Community Server はブログ、フォーラムを中心としたオンラインサイトを構築することができる Web サーバーアプリケーションになります。Community Server 2007 の動作環境は以下のようになります。
※ Beta 1 版を元に書き始めたため正式版では異なる可能性がありますのでご注意ください。
このページでは、新規インストール、アップグレードの手順を紹介します。
新規インストールの方法
新規インストールに関しては非常に簡単にできます。今回は、Web インストーラーを利用して新規インストールをする方法を紹介します。
Web インストーラーをダウンロードすると CS2007_3.0.20214.502 というフォルダが展開されます。この中に展開されている Web のフォルダをサイトのルートになるようにファイルをコピーします。次に、データベースの準備を行います。今回はデータベース名を cs2007 としました。あとは、Web インストーラーを動かすことができるようにするために、installer フォルダの中にある default.aspx ファイルを編集します。INSTALLER_ENABLED の項目が false になっているので true に書き換えるだけとなります。
参考:
bool INSTALLER_ENABLED = true;
あとは、サイトの URL にアクセスをします。たとえば、www.example.com であれば www.example.com/installer/ にアクセスすれば、インストーラーが立ち上がります。下の画面が最初の画面になります。

環境を確認して Next ボタンを押します。

利用に関する条件が記載されています。文章を確認の上、I Agree のチェックボックスをチェックして Next > を押します。

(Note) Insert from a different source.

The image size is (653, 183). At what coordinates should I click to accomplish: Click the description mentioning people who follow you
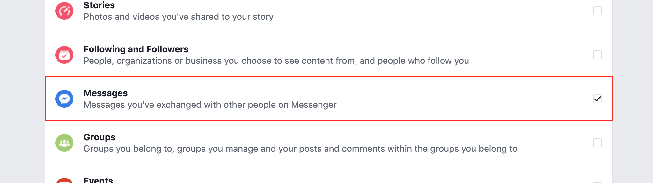tap(276, 61)
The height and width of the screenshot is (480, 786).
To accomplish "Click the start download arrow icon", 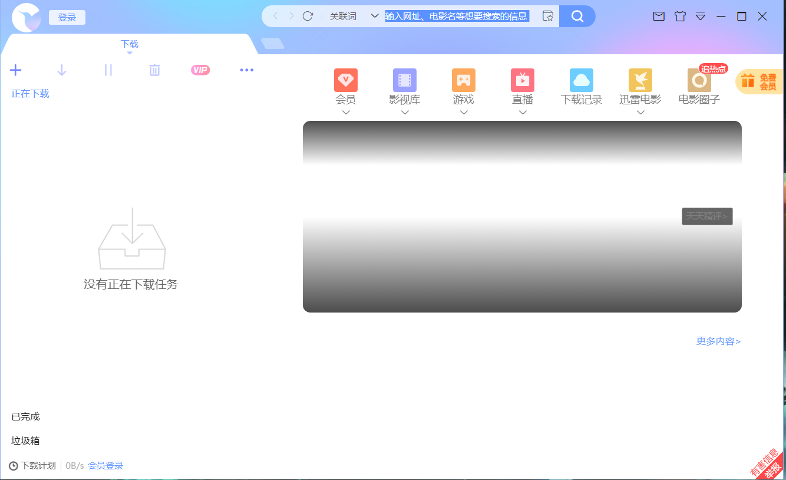I will pos(62,70).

この画面は、データベースに接続するための情報を入れることになります。SQL Server が別の場合は他のサーバー名を、あとはユーザー名などを入れて Next > を押します。

今回はあらかじめ準備していた cs2007 というデータベースを選択して next を押します。

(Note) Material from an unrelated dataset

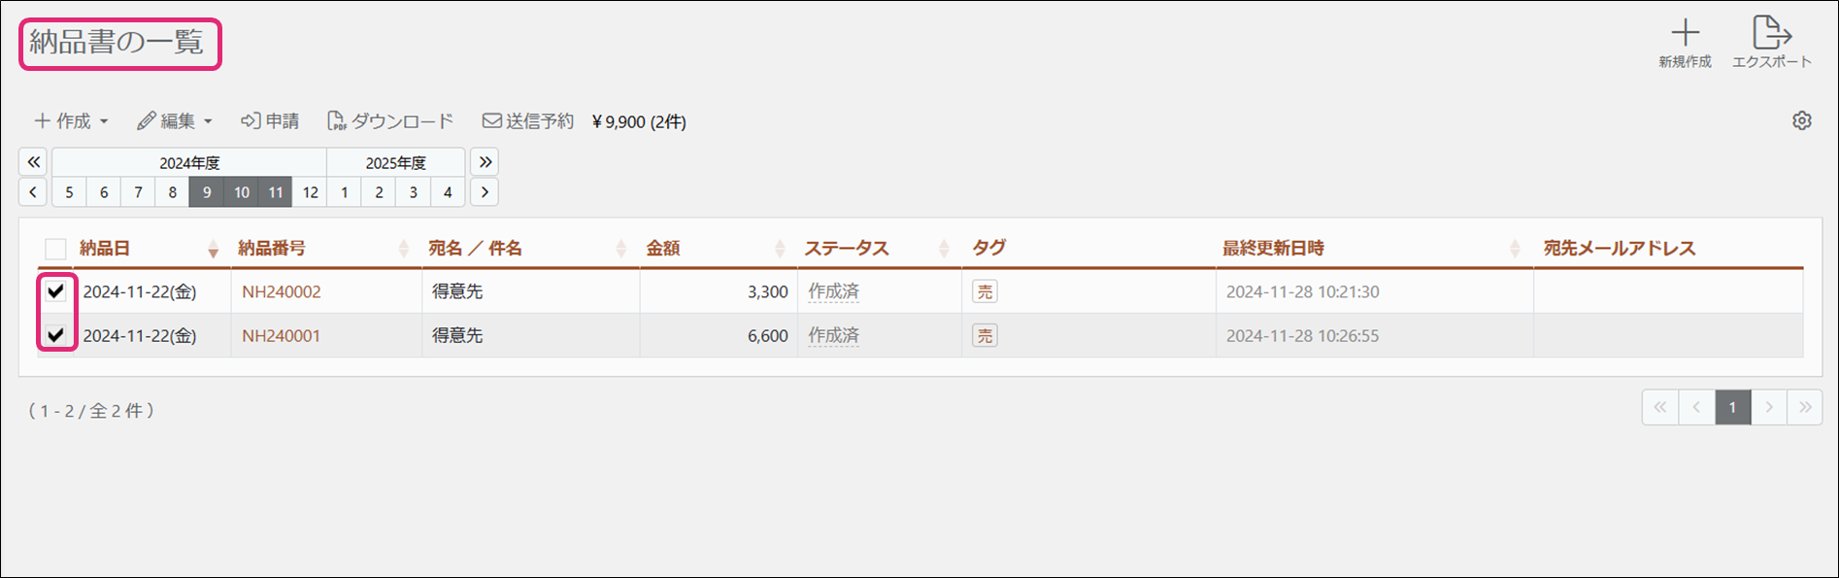Click the 送信予約 envelope button
Viewport: 1839px width, 578px height.
(528, 121)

新規にインストールですので、すべてチェックをした形で Next > を押します。これに関しては、後で実行することも可能ですので、他のアプリケーションと共有するデータベースのため後でやりたい場合はチェックを外しましょう。

サーバーの URL と管理者用 ID およびメールアドレスの入力を促されます。これを入力して Next を押すとサイトが完成することになります。

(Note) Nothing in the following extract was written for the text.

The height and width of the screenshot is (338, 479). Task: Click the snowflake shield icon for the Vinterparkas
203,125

これで新規インストールは完了しました。念のため、installer のフォルダの中にある default.aspx に関しては、最初に false -> true に変更をしているので戻しておくことをお奨めします。
アップグレードの方法
新規インストールだけでなく、アップグレードの方法に関しても紹介をしておきます。なお、今回は Community Server 2.1 からのアップグレードを紹介します。これよりも前のバージョンで運用している場合は、データベースだけでも Community Server 2.1 までアップグレードしておけば、同じ手順で Community Server 2007 にアップグレードをすることができます。
アップグレードの準備
既存のサイトをアップグレードする場合でも、既存のデータに関しては間違えたときでもすぐに戻せるようにバックアップは取っておきましょう。レンタルサーバーを利用している場合は、データベースのバックアップはいつぐらいに実行しているのか、そして間違えたときにリストアをする手順があるかなど調べたほうが良いですね。
また、すべてのデータが SQL Server 上に入っているわけではないため、写真やファイルなどはコピーする準備をしておいましょう。ファイルなどの準備ができれば、あとはデータベースなどの調整をするだけです。
ファイルのコピー
データベースの中にあるファイル以外にも、いくつかオフラインのファイルなどがあると思います。基本的には、以下のような感じのディレクトリが該当することになります。
データベースの接続情報
これまでの Community Server では web.config 上に SQL Server / MSDE などに接続する情報を記載していましたが、今回のバージョンから connectionStrings.config というファイルが追加されて、編集するのはこのファイルだけで問題なくなりました。これは助かりますね。
データベースのアップグレード
データベースを Community Server 2007 用にアップグレードする必要があります。まず最初のポイントとしては、以前に ASP.NET 1.1 で運用していたことがあるサイトです。すでに ASP.NET 2.0 で運用していたとしても、以前との互換性を持たせるtめに MemberRole.dll を利用している場合は同じ扱いとなります。この場合は、SqlScripts のフォルダのなかにある cs_ASPNET2_Membership_Schema_Update.sql を実行しなければいけません。
あとは、cs_2.x_to_3.0_upgrade.sql のファイルを実行することでデータベースのアップグレードが完了します。
これでアップグレードの手順が完了したことになります。
ポイントとしては、 www を前に付けるのか外すのかという設定が communityserver.config の中にあります。この設定がデフォルトでは remove になっているため、www を利用してアクセスをできるようにしている場合は、Require か Ignore のどちらかを設定するようにしましょう。
ファイルのアップロードなどの機能を利用する場合は、Network Service のアカウントが書き込めるようにアクセス権を設定しましょう。